Some people would love to hand off just about everything, but time is so incredibly tight, and it seems faster to complete that thing by yourself than explain it to someone. “It’ll just take 5 minutes,” you tell yourself. Then all those 5 minutes build on top of each other and you realize… you’ve 5 minuted so many things that you didn’t end up doing the main thing you meant to do. And then the phone rings again or an email comes in and...it’ll just take 5 minutes…

Still others simply don’t know what can be delegated. Where do you even start? How are you supposed to know what is to go where and by whom and when? Especially if this is your first rodeo, or you’ve always run a business without help, or on teams that just weren’t good at helping; knowing what to delegate, and how, can be really tough.

Here’s how to become an expert delegator:

  1. Create a new routine. Especially in the beginning, we encourage entrepreneurs to have regular, scheduled check-in calls with their slayer. Talk about what happened last week - just talking about it can help you remember some of the outcomes, and some of the great follow up tasks that need to get done (and can be delegated). Talk about what’s coming up this week, and how you plan on getting things done. Your team can help you hand off the stuff that doesn’t require your unique skill set to make sure that you remain successful.
  2. Decide whether you want to be a maker or a manager. Entrepreneurs can be one or the other - but rarely both. These two types have different kinds of schedules. Get clear on which one you are, and then work with your team to develop the kind of schedule that allows you to either make or manage at your best.
  3. Create a Business Task List. What are all the things (what - not how or by whom) that need to get done in order for your business to run? Which of these are things you do well? Which of them are things you’re good at but you’re frankly not interested in? Which do you dread?
  4. Create a Friction List. What’s just not working? If there really were witches and wizards, what would it look like after they waved their magic wand at your business?
  5. Take all of these answers, and share them with your team.
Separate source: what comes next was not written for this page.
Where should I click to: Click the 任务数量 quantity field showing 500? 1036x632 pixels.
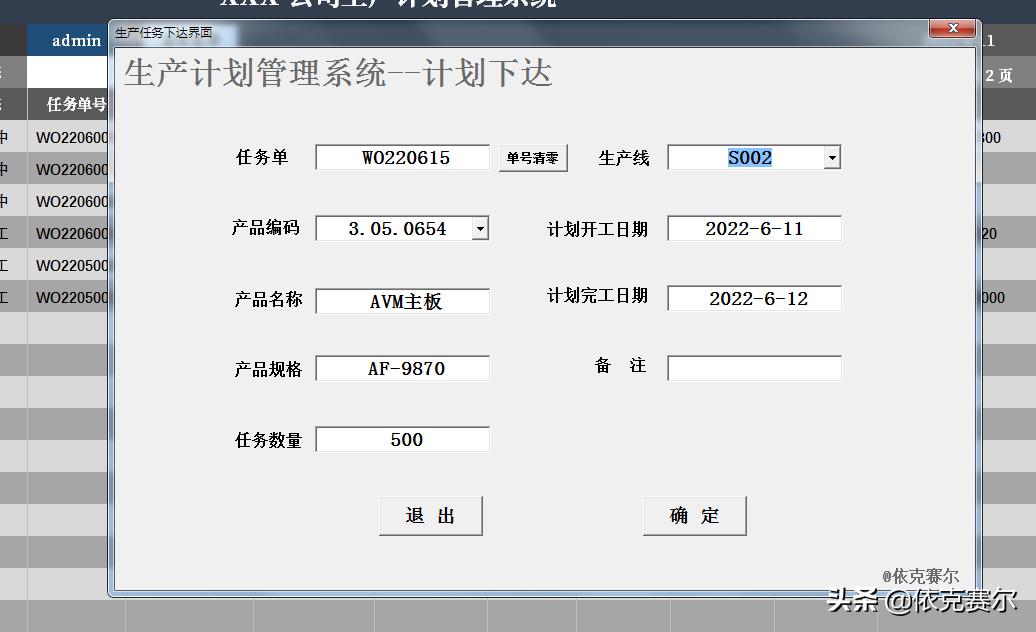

Don’t have a team? Book some time with a management consultant, a business coach (who specializes in process), or drop us a note. Get ideas from someone who isn’t you, someone completely outside of your box, who can bring fresh perspectives and new ideas.

Once the answers are in place, commit to creating a passive and proactive system, one that runs when you aren’t there, and provides answers without your direct input. That doesn’t mean you won’t know - we believe that most business owners want to be able to see what’s happening on some kind of a dashboard - it just means that you can be freed up to concentrate more on the work that makes you happy, wealthy, and successful.

Hot tip!

For those of you who really want to say “yes” to everything: Empower your team to act as your gatekeeper.

Our CEO has handed the responsibility of managing her time (ALL of her time) to her slayer, Lindsay. They are in frequent communication throughout the week, and Julia knows that when Lindsay says there is no time available - or that there is, but it’s going to be about six months from now - that she really doesn’t have time. If Lindsay says “no”, it’s because she knows that 1. it’s lower on the list of important things Julia has outlined than other items competing for that time, 2. there genuinely isn’t time in Julia’s calendar, and 3. it’s going to eat up the limited pool of energy that Julia has. The responsibility (and some of the pain!) is lifted by having our CEO's gatekeeper say “no” to things she wants to do but is too human to include in her already heavily scheduled calendar. The result is she can focus on doing the work that grows Admin Slayer and our sister company, Spring Plans.